I wanted to re-read this passage, for reasons that are now obscure to me. So one lunch hour, I headed to the Los Angeles downtown public library, to look it up. Sure enough, at the end of the book, Pip and Estella have a final meeting. But the text was far from the "you were right" soliloquy I was expecting. It is barely a glancing blow of a meeting--a good passage, but far short of my mind's eye version.
Something was wrong. Where was the passage I recalled?
Surely there was another edition. The LA library has an extensive literature section, and I was able to determine that Great Expectations' ending did evolve in different editions from the one I had initially located. That did not solve the problem, though. *No edition* had anything like the detailed discussion I recalled. I had lived some 25 years in which one of my favorite passages of literature was wholly a passage of my own invention. The Pip and Estella in my head had an extensive discussion, to which no reader but myself will ever be a party. Perhaps this is the central dilemma which causes people to write fanfiction, but I do not believe that my version of "Great Expectations--Pip and Estella Redux" will be hitting the stands anytime soon.

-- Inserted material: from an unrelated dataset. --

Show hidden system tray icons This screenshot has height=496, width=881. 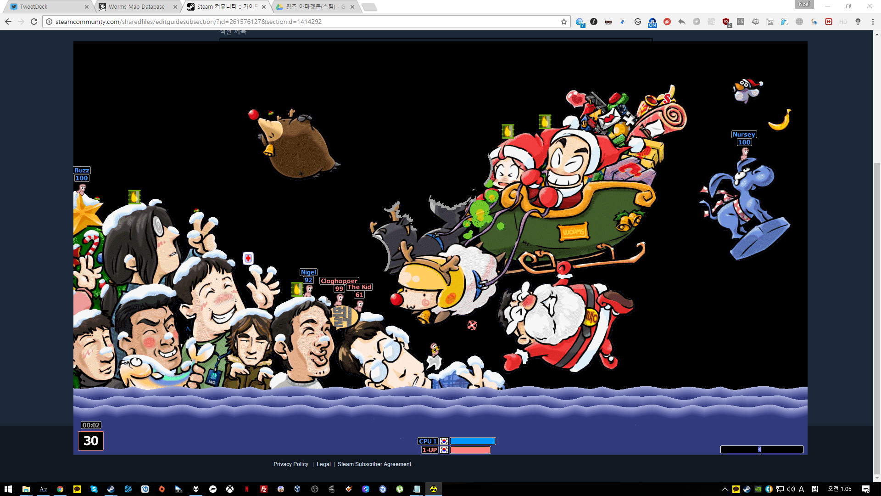point(725,489)
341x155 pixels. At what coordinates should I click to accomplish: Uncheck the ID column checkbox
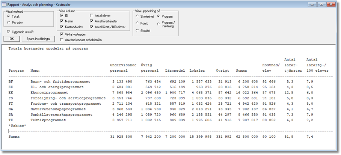[62, 16]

Since I learned this mildly troubling fact, I find similar things happen everyday. In the yahoo discussion group on
I frequently find that I "see" aspects of the artwork that I cannot, on reflection, find to be there, and then read explications by others that make clear to me that I failed to see literal portions of the artwork clearly identifiable to casual observer.

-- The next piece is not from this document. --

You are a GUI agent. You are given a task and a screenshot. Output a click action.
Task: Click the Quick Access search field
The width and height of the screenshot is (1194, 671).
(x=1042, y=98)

Even here on LiveJournal, I'll notice *just after* I posted a comment that I missed a key wrinkle in the post which made my literal comment apply to a metaphoric idea (or, in one notable case, vice versa). I also find that I add a great deal of plotting to people's journals based on intuition and surmise. In my work, this can be a very good thing, as the ability to "intuit" facts and ideas the client has not supplied can help me get to the truth of the legal problem. In reading, though, it can have real downsides as well as upsides. It's as though the poor Estellas of my heart and mind *should be saying* things to older but wiser Pip, and then my imagination makes it so. But why can't my internal Estellas just speak to me directly, and leave Great Expectations out of the equation?

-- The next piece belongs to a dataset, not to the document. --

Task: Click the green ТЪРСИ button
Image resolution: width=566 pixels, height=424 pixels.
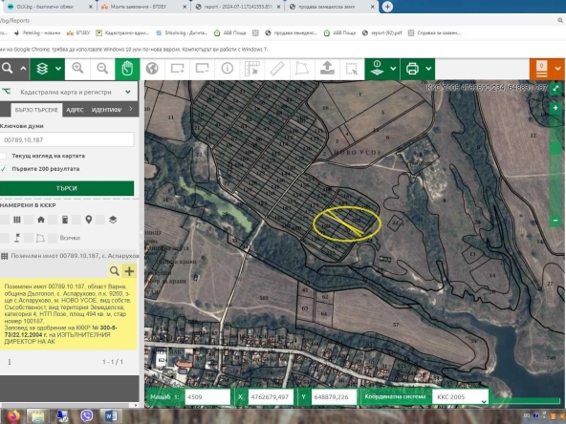Action: tap(67, 188)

Now, we all must bring interpretations and ideas to works of literature and art. The pleasing ambiguity that we bring in our differing interpretations
is one of the wonderful things about art and literature. But I worry that I clothe the emperor sometimes when in fact he has no new clothes, and that sometimes the garment from which the bride is stripped bare is the crucial set of threads, which I've altogether missed.